Although it has become a global phenomenon, the Chinese New Year seems to occupy an interesting position in Indonesian history, particularly for Chinese Indonesians. Besides being a living tradition from generation to generation, the Lunar New Year reminds them of memories of the past when any traditions associated with it were prohibited until finally officially recognized as a national holiday.
Born in 1987, as a third-generation Chinese-Indonesian (my grandfather and grandmother were born in mainland China), I witnessed the transformation of history that runs in rapid rhythm.
When attending primary school, I had to learn the Chinese language secretly because of the government ban. In junior high school, I was able to celebrate Chinese New Year and found it easier to find Barongsay (Lion Dance) and Chinese books on the road. In high school, I suddenly fully enjoyed the Chinese New Year in a holiday atmosphere. Moving onto college, finally I understood what happened to Chinese-Indonesians.
Since childhood, I have been told of a family doctrine that as a Chinese person I must be vigilant. The doctrine also says that Chinese are minorities who Indonesian natives or pribumi hate simply because they see Chinese as rich people who do not care about the poor and their society. I found the doctrine was true especially because I routinely endured verbal abuse. Every time I walked home from school, people yelled “Cina!” at me, a pejorative expression that means Chinese.
When the 1998 tragedy broke out, I was an 11-year-old child who heard the horror that many Chinese descendants were raped, burned alive and tortured. Of course I did not really know what was really happening, but since the burning of Jakarta, Chinese Indonesians were considered an integral part of Indonesia, who are equal with the Sudanese, Javanese, Bataks, Timorese and so on.
Although latent discrimination remains, year after year Chinese-Indonesians have increasingly gained ground. Chinese traditions (oral, written or material) appear in front of the community. Anti-discrimination legislation was passed and most recently the government opted to use Tionghoa in reference to China to reduce the impact of the trauma Chinese-Indonesians had faced.
In politics, Chinese-Indonesians have started to play a crucial role, especially with the inauguration of Basuki “Ahok” Tjahaja Purnama as Jakarta governor. It is possible that someday he or another Chinese-Indonesian will win the presidency.
I am grateful to not only see the transformation of Chinese-Indonesian history, but also be part of it. Some Chinese-Indonesians remain afraid of speaking out or even identifying themselves. At the same time, I was amazed by Chinese-Indonesian friends who fell victim to persecution, threat and injustice in the past, but now have emerged as defenders of minorities.
Lie Dharmawan was a humanitarian worker during the 1998 tragedy and received death threats. He successfully pursued a career as a doctor in Germany, but chose to return to Indonesia and devote himself to the people. He set up doctorSHARE, a non-profit organization known for its innovative Floating Hospital that provides free medical care to marginalized people in rural areas.
Ester Jusuf trembled while witnessing the 1998 tragedy. But this woman is dedicated to helping victims, both Chinese and non-Chinese. She has won the Yap Thiam Hien Award, a prestigious prize for human rights defenders, but does not rest on her laurels. Now she is actively involved in the establishment of public libraries for children who have no access to education.

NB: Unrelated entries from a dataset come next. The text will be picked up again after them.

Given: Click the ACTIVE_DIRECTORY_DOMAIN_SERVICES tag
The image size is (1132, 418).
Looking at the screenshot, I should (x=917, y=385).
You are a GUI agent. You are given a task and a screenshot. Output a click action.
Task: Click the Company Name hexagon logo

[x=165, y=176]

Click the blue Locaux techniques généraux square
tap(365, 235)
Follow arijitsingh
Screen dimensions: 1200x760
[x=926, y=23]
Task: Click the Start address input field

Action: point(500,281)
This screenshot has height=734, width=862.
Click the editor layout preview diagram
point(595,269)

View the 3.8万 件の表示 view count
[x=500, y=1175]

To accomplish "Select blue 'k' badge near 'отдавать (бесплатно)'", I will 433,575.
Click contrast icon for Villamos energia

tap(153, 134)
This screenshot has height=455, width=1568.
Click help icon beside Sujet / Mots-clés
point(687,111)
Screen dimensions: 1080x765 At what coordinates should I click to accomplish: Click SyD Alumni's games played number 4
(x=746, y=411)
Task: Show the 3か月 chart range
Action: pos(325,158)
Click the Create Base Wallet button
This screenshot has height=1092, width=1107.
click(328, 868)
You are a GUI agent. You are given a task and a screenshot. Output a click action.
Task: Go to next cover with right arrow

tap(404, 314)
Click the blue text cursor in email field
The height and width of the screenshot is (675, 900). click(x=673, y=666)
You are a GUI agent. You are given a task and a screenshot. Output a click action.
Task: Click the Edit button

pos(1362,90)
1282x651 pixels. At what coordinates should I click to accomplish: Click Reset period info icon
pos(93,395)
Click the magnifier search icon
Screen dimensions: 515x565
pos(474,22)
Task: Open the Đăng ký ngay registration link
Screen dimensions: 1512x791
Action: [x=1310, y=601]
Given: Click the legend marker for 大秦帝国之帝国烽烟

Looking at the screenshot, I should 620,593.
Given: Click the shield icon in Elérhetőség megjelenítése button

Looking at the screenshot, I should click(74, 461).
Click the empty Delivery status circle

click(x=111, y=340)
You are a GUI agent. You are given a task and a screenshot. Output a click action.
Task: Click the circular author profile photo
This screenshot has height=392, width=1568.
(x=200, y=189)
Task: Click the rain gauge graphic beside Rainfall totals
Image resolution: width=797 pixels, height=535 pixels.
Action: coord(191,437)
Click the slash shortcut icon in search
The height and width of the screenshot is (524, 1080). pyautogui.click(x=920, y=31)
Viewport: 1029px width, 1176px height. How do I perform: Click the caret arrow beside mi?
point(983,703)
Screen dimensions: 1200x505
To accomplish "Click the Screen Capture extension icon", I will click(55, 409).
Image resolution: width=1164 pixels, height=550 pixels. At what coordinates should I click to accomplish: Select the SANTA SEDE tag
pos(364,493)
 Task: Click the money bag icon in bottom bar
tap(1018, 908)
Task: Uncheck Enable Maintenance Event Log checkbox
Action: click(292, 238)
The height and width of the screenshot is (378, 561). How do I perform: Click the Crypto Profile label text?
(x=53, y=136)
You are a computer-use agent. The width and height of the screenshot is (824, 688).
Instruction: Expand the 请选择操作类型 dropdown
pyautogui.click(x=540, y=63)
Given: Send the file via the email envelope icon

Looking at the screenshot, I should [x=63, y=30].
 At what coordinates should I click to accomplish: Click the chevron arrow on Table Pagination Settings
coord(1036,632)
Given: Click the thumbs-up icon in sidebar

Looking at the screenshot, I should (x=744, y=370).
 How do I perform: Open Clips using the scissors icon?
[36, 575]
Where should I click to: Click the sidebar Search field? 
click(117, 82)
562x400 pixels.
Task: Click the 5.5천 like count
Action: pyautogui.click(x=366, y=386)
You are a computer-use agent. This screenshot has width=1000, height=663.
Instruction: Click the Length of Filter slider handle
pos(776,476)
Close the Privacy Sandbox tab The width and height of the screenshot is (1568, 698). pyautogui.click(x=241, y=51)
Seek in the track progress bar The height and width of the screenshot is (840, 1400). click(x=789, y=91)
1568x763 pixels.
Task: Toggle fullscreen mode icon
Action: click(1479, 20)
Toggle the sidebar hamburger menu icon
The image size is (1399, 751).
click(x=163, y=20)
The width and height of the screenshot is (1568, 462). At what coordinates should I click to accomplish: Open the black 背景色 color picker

More young Chinese-Indonesians now devote themselves to humanitarian work. Having joined doctorSHARE since 2009, I have seen many of young Chinese-Indonesians sacrifice their resting time; some even throw away career opportunities in branded hospitals to help people in rural areas. They are part of the minority but they do not have a minority mindset, which would have led them to the perception that they are victims.
Chinese New Year always reminds me of how broad the opportunity is for Chinese-Indonesians to do something for others. The Lunar New Year is not just an annual celebration equated with the red atmosphere, angpao (gift), new clothes and family gatherings. It is a symbol of the struggle of the discriminated who managed to rise up and fight for other people who are discriminated.
Happy Chinese New Year. Gong Xi Fa Cai, Wan Shi Ru Yi!